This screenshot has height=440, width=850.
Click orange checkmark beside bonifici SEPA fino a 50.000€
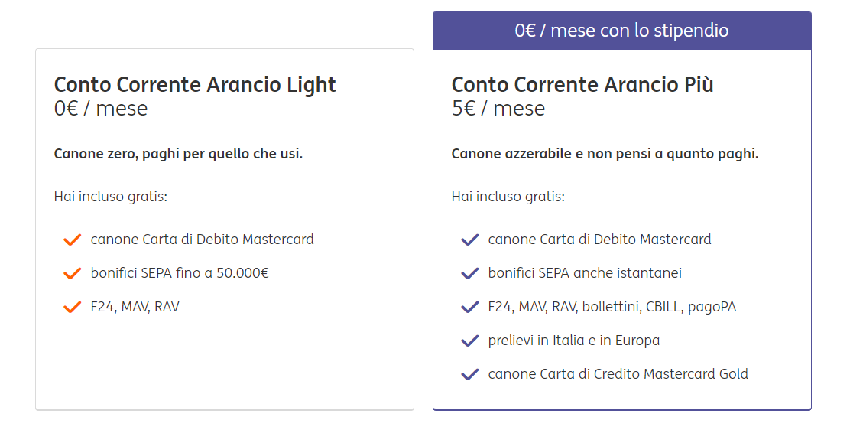click(73, 274)
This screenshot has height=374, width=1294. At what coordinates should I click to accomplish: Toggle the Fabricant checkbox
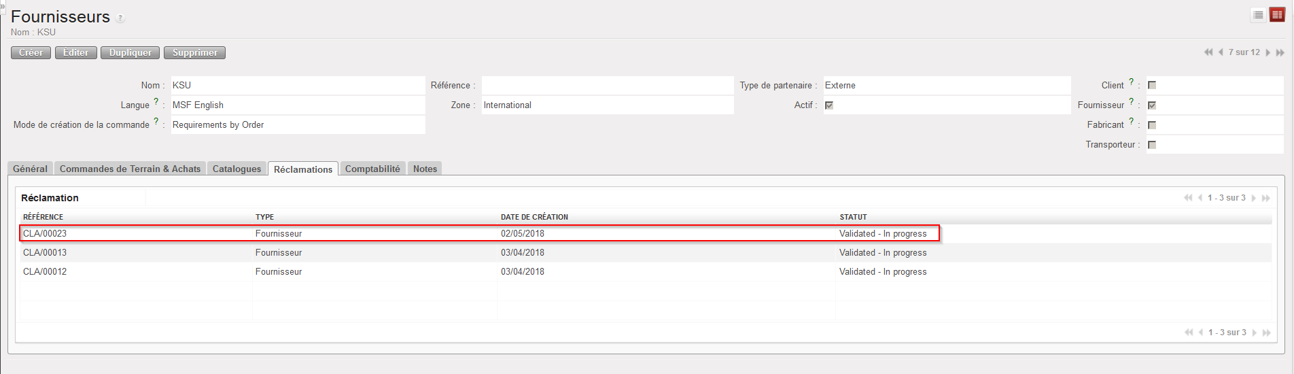tap(1152, 125)
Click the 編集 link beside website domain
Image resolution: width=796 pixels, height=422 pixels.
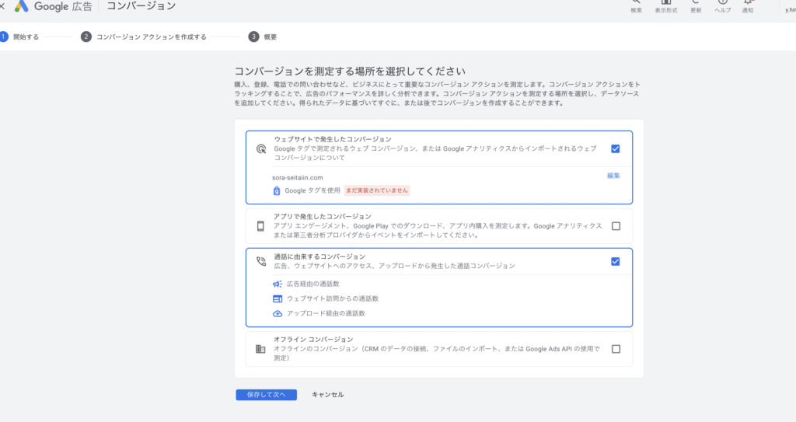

> **What needs to be done**: Output an exact copy of the material, with the pictures removed.

> **Completed exercise**:
This screenshot has height=440, width=850.
Click orange checkmark beside bonifici SEPA fino a 50.000€
click(73, 274)
This screenshot has height=374, width=1294. At what coordinates should I click to accomplish: Toggle the Fabricant checkbox
tap(1152, 125)
Click the 編集 link beside website domain
Image resolution: width=796 pixels, height=422 pixels.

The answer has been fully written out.